For those of you who may have missed it, Onorato attempted to address my property tax question during his cyber town hall meeting. I was pleasantly surprised to see my question addressed and not tossed aside. I was also pleased to hear him attempt to tackle other tough questions, and I was pleased to see him reaching out to the community, especially involving high school students, in such a down-to-earth accessible manner.
However, I have to say I wasn't completely satisfied with his answer.
He made many points (which I've paraphrased below.)
1) The 2001 and 2002 assessments were performed very poorly.
I have no idea why there were back-to-back re-assessments in this county. That was before my time. Clearly, there is absolutely no need to waste tax-payers money re-assessing every single year. I'd be perfectly happy with a planned 3-4 year cycle of re-assessments.
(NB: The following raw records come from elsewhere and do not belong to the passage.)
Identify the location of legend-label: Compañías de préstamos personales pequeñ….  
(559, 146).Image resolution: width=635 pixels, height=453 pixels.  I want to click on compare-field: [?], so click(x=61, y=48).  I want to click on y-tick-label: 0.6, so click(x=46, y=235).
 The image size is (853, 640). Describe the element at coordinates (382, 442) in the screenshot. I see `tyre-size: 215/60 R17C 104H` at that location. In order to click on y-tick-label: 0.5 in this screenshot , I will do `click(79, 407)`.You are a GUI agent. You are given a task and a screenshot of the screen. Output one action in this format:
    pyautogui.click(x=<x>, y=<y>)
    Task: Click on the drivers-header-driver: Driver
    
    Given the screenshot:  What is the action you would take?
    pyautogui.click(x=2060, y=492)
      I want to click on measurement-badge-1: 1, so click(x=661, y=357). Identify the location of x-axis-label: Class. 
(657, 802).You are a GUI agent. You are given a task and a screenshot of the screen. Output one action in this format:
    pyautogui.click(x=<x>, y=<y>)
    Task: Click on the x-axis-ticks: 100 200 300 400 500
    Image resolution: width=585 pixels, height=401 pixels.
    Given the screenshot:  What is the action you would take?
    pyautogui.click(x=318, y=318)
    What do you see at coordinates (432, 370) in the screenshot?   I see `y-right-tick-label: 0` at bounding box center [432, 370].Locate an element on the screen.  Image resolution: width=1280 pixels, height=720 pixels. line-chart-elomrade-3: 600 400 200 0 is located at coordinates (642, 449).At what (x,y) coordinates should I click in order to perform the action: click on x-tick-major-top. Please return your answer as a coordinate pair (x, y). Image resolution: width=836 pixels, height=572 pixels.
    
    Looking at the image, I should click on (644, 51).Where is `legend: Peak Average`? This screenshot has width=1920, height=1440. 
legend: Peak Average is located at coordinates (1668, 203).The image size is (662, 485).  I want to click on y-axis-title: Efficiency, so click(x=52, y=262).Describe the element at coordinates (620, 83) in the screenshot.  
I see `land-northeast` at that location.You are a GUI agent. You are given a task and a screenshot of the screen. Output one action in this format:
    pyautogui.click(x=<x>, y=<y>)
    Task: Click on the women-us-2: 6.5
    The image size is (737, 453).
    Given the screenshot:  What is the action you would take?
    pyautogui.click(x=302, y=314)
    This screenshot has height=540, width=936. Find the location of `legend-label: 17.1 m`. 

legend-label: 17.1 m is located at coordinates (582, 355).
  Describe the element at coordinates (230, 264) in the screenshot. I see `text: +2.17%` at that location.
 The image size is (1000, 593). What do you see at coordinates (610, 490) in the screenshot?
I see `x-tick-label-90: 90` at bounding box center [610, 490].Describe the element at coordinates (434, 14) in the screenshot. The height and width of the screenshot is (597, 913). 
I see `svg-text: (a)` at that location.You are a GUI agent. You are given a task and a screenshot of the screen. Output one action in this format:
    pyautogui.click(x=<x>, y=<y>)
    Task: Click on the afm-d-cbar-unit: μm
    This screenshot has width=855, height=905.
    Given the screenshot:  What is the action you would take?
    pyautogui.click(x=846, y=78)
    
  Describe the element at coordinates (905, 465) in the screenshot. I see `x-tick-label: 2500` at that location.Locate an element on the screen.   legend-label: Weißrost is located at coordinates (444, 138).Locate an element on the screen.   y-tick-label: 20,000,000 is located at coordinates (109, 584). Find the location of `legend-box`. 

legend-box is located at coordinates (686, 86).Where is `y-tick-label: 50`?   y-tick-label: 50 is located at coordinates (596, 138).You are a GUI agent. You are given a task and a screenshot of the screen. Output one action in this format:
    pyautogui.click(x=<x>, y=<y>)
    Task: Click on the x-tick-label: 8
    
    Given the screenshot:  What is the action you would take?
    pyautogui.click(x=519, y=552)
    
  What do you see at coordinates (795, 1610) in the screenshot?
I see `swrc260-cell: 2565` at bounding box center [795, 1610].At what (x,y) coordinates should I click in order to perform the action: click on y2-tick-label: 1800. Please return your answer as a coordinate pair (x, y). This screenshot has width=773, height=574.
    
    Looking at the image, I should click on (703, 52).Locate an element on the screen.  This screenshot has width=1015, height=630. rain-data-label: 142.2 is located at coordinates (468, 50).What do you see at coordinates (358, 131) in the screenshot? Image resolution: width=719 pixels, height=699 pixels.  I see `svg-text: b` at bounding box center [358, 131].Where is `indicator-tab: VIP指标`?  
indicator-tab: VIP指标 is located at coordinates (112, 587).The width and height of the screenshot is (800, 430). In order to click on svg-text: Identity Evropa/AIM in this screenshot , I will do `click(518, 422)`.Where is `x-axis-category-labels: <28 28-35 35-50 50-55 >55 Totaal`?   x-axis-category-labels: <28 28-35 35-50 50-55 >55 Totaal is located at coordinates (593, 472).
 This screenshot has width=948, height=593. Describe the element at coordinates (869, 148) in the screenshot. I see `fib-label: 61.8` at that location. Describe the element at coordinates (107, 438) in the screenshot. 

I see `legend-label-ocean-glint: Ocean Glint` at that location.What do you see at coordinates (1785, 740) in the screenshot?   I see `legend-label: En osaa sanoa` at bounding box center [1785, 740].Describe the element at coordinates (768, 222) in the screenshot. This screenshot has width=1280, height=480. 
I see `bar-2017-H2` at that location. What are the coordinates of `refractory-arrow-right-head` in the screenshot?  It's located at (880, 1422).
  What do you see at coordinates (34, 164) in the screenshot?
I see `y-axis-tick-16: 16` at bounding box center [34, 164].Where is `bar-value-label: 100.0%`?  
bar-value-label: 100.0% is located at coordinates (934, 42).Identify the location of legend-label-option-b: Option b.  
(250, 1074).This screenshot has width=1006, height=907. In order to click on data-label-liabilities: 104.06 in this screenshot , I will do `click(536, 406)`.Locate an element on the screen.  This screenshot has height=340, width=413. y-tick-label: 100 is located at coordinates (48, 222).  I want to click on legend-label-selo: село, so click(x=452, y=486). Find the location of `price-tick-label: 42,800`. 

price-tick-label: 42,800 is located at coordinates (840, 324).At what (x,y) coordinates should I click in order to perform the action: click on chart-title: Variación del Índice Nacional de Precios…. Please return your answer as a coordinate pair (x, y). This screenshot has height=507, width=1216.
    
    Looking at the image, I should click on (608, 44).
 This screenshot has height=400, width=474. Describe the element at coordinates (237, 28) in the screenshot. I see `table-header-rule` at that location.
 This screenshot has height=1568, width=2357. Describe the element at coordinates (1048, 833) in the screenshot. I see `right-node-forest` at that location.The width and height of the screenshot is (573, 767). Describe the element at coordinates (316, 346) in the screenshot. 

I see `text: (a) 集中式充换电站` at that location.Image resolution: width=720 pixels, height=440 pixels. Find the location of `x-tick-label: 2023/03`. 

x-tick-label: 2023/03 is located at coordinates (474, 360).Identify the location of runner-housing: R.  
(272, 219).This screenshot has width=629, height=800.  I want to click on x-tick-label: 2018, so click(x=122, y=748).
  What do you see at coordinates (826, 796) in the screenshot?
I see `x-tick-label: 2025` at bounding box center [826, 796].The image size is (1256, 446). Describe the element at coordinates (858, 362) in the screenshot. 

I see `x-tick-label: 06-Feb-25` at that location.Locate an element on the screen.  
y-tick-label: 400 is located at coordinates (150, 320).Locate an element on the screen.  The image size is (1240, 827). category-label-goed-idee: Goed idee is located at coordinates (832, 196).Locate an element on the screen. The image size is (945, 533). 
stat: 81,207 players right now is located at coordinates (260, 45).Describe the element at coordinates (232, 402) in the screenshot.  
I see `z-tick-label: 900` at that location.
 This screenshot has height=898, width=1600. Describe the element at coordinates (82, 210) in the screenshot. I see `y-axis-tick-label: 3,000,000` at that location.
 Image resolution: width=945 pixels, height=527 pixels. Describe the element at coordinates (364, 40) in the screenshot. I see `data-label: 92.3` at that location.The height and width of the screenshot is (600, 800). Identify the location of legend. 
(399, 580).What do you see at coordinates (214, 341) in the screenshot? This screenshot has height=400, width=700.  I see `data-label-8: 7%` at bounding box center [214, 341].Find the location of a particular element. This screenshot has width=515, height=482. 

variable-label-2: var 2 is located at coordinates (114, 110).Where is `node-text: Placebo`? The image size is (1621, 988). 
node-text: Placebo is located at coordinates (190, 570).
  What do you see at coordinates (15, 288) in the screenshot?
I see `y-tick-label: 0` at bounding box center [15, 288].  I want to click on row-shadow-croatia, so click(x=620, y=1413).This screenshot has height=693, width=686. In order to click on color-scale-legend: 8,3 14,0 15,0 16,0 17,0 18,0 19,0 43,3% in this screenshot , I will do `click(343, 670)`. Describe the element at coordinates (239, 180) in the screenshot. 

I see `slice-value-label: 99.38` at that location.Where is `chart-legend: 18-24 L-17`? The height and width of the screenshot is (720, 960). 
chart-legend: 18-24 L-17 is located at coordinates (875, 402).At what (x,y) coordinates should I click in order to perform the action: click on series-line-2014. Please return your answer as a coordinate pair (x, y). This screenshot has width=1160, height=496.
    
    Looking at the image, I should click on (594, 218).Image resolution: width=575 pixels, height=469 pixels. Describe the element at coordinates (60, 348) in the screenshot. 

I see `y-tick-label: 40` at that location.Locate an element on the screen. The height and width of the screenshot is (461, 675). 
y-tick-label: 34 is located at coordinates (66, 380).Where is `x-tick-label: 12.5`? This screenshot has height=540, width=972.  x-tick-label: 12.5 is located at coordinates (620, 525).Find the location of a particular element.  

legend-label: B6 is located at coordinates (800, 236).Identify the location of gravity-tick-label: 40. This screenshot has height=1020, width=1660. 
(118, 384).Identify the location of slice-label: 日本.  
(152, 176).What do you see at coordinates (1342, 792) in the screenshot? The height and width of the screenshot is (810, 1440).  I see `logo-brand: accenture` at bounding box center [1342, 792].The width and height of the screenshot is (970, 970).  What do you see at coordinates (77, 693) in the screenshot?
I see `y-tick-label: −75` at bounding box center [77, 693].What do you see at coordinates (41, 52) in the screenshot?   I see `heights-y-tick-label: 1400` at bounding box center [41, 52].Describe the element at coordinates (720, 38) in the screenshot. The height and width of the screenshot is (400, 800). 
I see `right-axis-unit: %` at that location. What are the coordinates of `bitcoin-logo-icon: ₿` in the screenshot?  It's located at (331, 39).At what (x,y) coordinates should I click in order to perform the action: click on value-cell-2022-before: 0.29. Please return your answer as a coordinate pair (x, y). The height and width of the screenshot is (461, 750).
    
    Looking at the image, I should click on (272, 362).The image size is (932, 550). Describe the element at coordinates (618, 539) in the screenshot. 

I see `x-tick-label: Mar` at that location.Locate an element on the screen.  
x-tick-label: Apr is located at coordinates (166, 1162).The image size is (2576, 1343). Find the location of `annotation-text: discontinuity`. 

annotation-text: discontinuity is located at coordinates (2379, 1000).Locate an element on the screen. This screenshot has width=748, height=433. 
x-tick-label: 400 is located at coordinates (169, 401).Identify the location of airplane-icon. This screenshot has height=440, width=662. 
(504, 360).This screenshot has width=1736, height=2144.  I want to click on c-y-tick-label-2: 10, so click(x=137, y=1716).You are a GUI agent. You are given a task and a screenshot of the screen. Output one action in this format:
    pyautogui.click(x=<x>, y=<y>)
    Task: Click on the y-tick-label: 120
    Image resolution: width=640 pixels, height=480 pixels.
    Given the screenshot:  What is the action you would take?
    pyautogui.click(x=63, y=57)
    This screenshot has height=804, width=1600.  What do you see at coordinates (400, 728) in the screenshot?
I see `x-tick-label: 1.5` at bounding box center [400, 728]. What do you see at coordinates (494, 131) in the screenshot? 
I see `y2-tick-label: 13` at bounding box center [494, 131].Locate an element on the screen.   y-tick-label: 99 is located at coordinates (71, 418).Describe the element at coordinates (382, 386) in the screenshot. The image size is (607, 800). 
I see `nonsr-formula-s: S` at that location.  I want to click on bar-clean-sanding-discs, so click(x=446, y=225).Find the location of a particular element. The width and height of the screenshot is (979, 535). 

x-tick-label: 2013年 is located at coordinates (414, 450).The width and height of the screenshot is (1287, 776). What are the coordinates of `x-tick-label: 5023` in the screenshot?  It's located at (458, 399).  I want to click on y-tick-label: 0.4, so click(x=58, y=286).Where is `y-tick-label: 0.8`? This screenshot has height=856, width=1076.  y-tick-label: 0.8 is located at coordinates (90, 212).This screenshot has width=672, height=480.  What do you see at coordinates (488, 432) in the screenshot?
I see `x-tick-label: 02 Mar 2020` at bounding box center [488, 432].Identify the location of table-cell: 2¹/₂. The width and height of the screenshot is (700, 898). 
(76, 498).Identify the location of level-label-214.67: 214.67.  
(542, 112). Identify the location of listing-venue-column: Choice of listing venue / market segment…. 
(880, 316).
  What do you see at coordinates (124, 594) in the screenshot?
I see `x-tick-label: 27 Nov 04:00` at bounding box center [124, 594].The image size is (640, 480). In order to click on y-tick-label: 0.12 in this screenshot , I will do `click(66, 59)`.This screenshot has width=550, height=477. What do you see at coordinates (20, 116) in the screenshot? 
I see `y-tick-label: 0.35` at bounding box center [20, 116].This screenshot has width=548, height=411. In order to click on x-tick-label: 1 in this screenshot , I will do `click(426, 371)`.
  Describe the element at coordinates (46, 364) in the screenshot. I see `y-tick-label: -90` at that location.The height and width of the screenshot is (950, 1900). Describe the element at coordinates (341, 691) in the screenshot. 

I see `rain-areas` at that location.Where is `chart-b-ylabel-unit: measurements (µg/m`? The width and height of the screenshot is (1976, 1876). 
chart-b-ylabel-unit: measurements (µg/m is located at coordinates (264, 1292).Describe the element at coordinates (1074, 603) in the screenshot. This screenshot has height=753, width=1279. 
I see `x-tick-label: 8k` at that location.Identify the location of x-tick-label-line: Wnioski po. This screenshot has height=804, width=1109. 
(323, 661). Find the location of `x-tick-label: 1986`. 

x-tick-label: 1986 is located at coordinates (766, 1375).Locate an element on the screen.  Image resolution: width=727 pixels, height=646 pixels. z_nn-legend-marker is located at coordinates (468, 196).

2) The city spent a lot of money and time on appeals relating to the 2001-2 re-assessments.
If those re-assessments were performed so poorly, then the team should be fired, and a new re-assessment team should be hired. If 180,000 people filed appeals, that's a broken re-assessment system.
3) He canceled the 2006 re-assessment (which he is proud of.)
Let me share a story. While I was living in Connecticut, the state found that the emissions testers were corrupt. They temporarily canceled all emissions testing in the state while they attempted to create a new clean system. Then a few years later, they re-started emissions testing with the new system in place.
If Dan Onorato were in charge of emissions testing in Connecticut, his analogous response would have been to cancel emissions testing forever because the particular system wasn't working. He would defend this stance for the rest of his term by pointing to how corrupt the old system was.
4) He said that 85% of property values increased when properties were re-assessed.
Let's get something straight. Housing prices (in a normal society) increase. It's perfectly natural and expected that prices will increase. In fact, if housing prices didn't increase we'd be in trouble. HOWEVER, the increased value of an assessed house SHOULD NOT mean increased property tax. When values go up, the county or the city or whomever, SHOULD adjust the mill rate DOWN so that the net result for them is about the same. Is there a law against that in Harrisburg???
He said: "County school districts and the municipalities all base their property taxes off the assessed values". If these school districts and municipalities refuse to lower their mill rate, then they are ripping off their citizens. That is where the offense should be - not the ridiculous stance of pretending property values haven't changed in 40 years.
5) Other counties around us follow the base-year assessment strategy.
In summation, Dan says all the other counties are refusing to fix the system, so why should he?
If all the other counties can break the law and propagate inequity, why can't he?
Dan, stop whining and do something about this unfair setup. That's how you'll prove you're capable of being governor.